*Directions*.
Rewrite the data below, changing every "screenshot" to "image" and keeping everything else the same. Leave the pictures out of your version.

*Excerpted data*.
— Begin —

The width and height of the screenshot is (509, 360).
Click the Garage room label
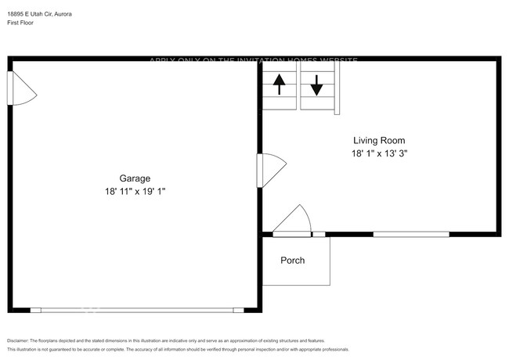tap(135, 178)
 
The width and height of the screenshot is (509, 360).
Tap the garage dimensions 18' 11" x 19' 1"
tap(135, 191)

— End —

*Solution below*.
The width and height of the image is (509, 360).
Click the Garage room label
tap(135, 178)
 
The width and height of the image is (509, 360).
Tap the garage dimensions 18' 11" x 19' 1"
tap(135, 191)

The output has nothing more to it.